Authors: De Vrieze, P., Arshad, R. and Xu, L.

Journal: Computers in Industry

Publisher: Elsevier

ISSN: 0166-3615

Abstract:

There are various definitions and concepts of Digital Twin in use. Independently it is clear, however, that DT's play a big role in the operation and management of smart factories. In some cases, an entire production line is seen as a digital twin. Even in that case, the production line would be composed of multiple components and corresponding digital twins. When going beyond single production lines to collaborative manufacturing there is still the need to allow for ad hoc integration, again confirming the need to be able to integrate digital twins.

Integration requires interoperability. While there is a lot of work on interoperability this tends to focus on semantic interoperability of the information shared by the twins. Where digital twins are used in real-time to augment physical twins the semantic interoperability can be sufficient, but when they are used for simulation with a longer time horizon, and possibly across organisational boundaries, the simulations need to be integrated themselves.

While integration simulation starts with semantic interoperability of the information exchange (such as specified by IEC21823) this is insufficient. Looking at the information exchange between the states of various digital twins (and the influence of physical objects upon each other) we observe that generally there is a cyclic information dependency between the components. As a consequence, a sequential execution of simulators is not possible, but coordinated simulation is needed.

There are different ways to integrate multiple simulations. The first is to have a single simulator where the simulator descriptions are combined on a semantic level. The second approach is to run simulations together in real or compressed time. The third, most comprehensive approach is to use federated simulation that includes an explicit synchronisation mechanism between the simulators.
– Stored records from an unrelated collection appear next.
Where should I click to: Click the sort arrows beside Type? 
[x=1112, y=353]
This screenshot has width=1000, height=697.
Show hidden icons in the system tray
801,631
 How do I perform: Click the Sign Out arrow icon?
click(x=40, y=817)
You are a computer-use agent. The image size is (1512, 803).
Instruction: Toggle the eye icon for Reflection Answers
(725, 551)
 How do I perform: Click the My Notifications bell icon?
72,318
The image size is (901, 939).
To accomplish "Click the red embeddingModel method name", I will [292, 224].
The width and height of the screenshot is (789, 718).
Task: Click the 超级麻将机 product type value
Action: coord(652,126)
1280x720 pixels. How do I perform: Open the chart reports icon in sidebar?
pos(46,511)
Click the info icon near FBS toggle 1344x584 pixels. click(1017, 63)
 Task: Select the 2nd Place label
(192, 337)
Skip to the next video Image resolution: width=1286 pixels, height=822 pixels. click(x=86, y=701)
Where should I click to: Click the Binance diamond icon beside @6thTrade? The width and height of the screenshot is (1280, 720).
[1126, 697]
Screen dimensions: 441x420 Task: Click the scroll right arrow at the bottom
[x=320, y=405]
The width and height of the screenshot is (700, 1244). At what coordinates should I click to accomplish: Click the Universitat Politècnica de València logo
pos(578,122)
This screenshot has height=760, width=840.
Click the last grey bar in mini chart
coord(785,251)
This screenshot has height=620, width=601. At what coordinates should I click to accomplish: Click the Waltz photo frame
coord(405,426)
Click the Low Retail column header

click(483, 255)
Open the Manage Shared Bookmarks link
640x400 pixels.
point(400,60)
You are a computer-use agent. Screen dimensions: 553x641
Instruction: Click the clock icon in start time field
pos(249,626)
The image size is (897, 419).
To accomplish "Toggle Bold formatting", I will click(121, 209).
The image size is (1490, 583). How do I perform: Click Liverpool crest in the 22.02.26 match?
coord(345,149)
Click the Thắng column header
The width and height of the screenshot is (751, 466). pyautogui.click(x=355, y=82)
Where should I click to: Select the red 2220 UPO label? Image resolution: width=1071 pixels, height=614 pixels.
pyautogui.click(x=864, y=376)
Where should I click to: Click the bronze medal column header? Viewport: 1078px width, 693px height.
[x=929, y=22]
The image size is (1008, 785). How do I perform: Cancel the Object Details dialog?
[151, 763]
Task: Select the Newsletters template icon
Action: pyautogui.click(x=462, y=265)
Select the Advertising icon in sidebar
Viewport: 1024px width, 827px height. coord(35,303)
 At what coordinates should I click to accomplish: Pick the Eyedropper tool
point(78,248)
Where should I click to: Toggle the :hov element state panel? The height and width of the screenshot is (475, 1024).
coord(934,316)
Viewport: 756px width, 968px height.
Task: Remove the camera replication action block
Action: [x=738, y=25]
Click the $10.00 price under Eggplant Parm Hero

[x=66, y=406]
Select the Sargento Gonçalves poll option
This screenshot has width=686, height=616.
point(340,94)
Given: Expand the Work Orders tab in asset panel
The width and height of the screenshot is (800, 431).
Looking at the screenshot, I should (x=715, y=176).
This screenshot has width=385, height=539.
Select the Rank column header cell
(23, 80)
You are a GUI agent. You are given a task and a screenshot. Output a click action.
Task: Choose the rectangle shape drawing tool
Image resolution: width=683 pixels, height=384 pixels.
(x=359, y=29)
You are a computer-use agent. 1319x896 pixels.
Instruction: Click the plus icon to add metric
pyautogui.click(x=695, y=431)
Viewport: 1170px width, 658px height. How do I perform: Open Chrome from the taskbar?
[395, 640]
A single monolithic simulator has issues both with confidentiality, but crucially also requires a high level of compatibility between the simulation definitions and the simulator, both in semantics as well as execution model. Using real-world time (compressed or not) to synchronise is possible, but requires similar time compression and, by its nature, does not easily lend itself to time efficient simulation. Federated simulation, splitting up the simulations into coordinated slices does allow various simulation approaches to coordinated, at the cost of requiring the component simulators to expose parts of their internal workings to enable the coordination.

In this paper we will present a solution that allows digital twins to enable their use within such federated simulation, providing a building block towards context-aware, autonomous, and adaptive simulation blocks for tomorrow's Digital Factories.